03.30
Late last year, I was getting caught up on one of the Summer’s better anime titles: We Still Don’t Know the Name of the Flower we Saw that Day (or Ano Hana if you like fake Japanese shorthand). At 11 episodes total, I was able to plow through the episodes in less than a week. The series was about a group of estranged friends trying to get over their differences after the ghost of one of their other childhood friends comes back in hopes of fulfilling a wish in order to cross over. While the death of their friend left the rest of the cast with some obvious flaws character-wise, you were still able to care about each of them, having been shown what their friendship used to be like oh so many years ago.
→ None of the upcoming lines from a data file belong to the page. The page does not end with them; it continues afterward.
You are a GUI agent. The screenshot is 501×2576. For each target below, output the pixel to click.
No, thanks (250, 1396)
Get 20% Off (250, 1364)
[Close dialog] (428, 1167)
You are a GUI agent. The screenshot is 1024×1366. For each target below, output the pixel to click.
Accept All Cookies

Not true for We’ll Be Waiting that Summer.
We’ll Be Waiting that Summer (or Ano Natsu in fake Japanese shorthand) is a short 12-episode series about a group of teens, and shares the same director as Ano Hana. Sadly the list of similarities stops there.
The main protagonist is Kaito, who essentially looks and acts exactly like Kensuke from Evangelion. For reasons initially not explained, he has an obsession with recording everything on an 8mm handheld camera. He’s out recording one day when, in a plot twist similar to that of a certain Abrams/Spielberg movie, he happens to be caught in the middle of an alien ship crash landing to Earth. He wakes up the next day at home with no recollection of the crash, and heads to school where he’s introduced to a foxy new transfer student. In an attempt to get closer to the student, Kaito’s friend asks some upperclassmen (new transfer student included) if they’d like to make a film with them over break.
Up until this point, the series does a good job of setting up the cast of characters and how the viewers expect them to act. However, things take a turn for the trite when the gang conveniently wins a vacation to Okinawa, where the majority of the series’ love triangle nonsense happens. This, not-so-coincidentally enough, is also where the series begins to falter and I immediately start to lose interest in any of the characters. Normally when it comes to character A liking B, but B liking C, types of stories, even in the case that the ship you support fails, the story is still able to make it up to you by having the unpaired character finish their character arc in a way that isn’t just essentially saying “deal with it.” Not true for Ano Natsu. Once hints of characters showing an interest in other characters show up, the entire cast begins to act frustratingly irrationally to the point that you’re not just questioning their actions—you’re completely in opposition to them. With three episodes to go, I could barely stand where the plot has brought the characters, and things were only made worse when I was reminded that the series was also part sci-fi.
By the end of the series, there’s something that some people might suggest resemble a conclusion in which focus goes to neither character A ending up with character B, or A with C, but the entire cast as a whole, with all loose ends tied up as the credits roll. It’s one of those series I would recommend if there wasn’t any other series that did a better job with the same theme, but since there are then I’ll just say skip this and watch Ano Hana instead. At least then you’ll cry for all the right reasons.